Triangle Land Co. v. Nessen

Ostrander, J.

(after stating the facts). The bill is filed under 1 Comp. Laws, § 448. That section reads:

“Any person claiming the legal or equitable title to lands, whether in possession or not, may institute a suit in chancery against any other person, not in possession, setting up a claim thereto in opposition to the title claimed by the complainant, and if the complainant shall establish his title to such lands, the defendant shall be decreed to release to the complainant all claims thereto, and pay costs, unless the defendant shall, by his answer, disclaim all title to such lands and give a release to the complainant, in which case costs shall be awarded as the court may deem just.”

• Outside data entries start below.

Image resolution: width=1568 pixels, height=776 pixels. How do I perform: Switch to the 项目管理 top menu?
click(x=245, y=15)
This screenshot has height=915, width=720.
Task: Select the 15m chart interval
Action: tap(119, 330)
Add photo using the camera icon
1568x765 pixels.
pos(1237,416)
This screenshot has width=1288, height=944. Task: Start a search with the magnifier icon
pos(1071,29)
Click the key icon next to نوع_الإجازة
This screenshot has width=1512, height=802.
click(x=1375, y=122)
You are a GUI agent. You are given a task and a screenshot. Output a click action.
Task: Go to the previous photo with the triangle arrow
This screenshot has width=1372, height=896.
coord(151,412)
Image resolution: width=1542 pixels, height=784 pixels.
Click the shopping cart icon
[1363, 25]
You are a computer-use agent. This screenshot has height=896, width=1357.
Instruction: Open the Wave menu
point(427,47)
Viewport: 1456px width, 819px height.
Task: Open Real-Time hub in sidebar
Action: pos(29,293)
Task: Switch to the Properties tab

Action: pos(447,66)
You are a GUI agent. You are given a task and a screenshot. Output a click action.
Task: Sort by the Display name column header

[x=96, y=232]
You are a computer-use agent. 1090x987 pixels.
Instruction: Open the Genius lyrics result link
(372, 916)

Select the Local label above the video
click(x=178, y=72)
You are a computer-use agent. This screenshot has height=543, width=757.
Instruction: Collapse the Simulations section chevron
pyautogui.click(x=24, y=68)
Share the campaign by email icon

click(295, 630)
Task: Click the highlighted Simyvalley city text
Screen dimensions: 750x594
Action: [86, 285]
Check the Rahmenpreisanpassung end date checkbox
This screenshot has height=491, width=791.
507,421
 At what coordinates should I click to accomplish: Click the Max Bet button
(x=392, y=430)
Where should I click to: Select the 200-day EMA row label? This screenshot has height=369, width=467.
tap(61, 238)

It does not appear by the bill of complaint that defendants are setting up any claim to the land in opposition to the title claimed by complainant. The case stated, therefore, is not one within the statute relied upon, and is unlike Flint Land Co. v. Fochtman, 140 Mich. 341. It is said that, because defendants do not now disclaim interest in the land, relief should be granted; that it is their duty to disclaim and to release all interest to complainant.

The matter set out in the fourth ground of the demurrer is, it is argued, an assertion of title in defendants. If the bill had been answered, and matter affecting complainant’s title adversely had been set up in bar of the relief prayed for, a different question would have been presented. See Flint Land Co. v. Godkin, 136 Mich. 668. I am not impressed with the idea that one who claims to be the owner of an absolute title to land derived through tax proceedings may lay the foundation for a second judicial determination of his rights by demanding of a former owner, out of - possession, that he disclaim all interest in the land. There is no statute which requires the owner of an original title cut off in tax proceedings to execute a release or to disclaim an interest in the land. His record title is not a cloud upon the title acquired through the tax proceedings. 2 Cooley on Taxation (3d Ed.), p. 1448; City of Detroit v. Martin, 34 Mich. 170. If he *466is in possession of the land and refuses possession to the tax-title holder, a writ of assistance issued on the footing of the original decree may be procured. If he is out of possession, asserting no title, he should not be amerced in costs and made to bear expense for refusing, upon the demand of the tax-title holder, made in or out of court, to do what he is under no obligations to do. But decision of the case at bar is rested upon the rule that the bill of complaint, no record evidence of a cloud upon complainant’s title being asserted, must aver that defendants had asserted title to the land or some claim thereto adverse to the title of complainant. Jenks v. Hathaway, 48 Mich. 536.

The decree overruling the demurrer is reversed, with costs of this court, and a decree sustaining the demurrer and remanding the record will be entered here.

Montgomery, Hooker, Moore, and McAlvay, JJ., concurred.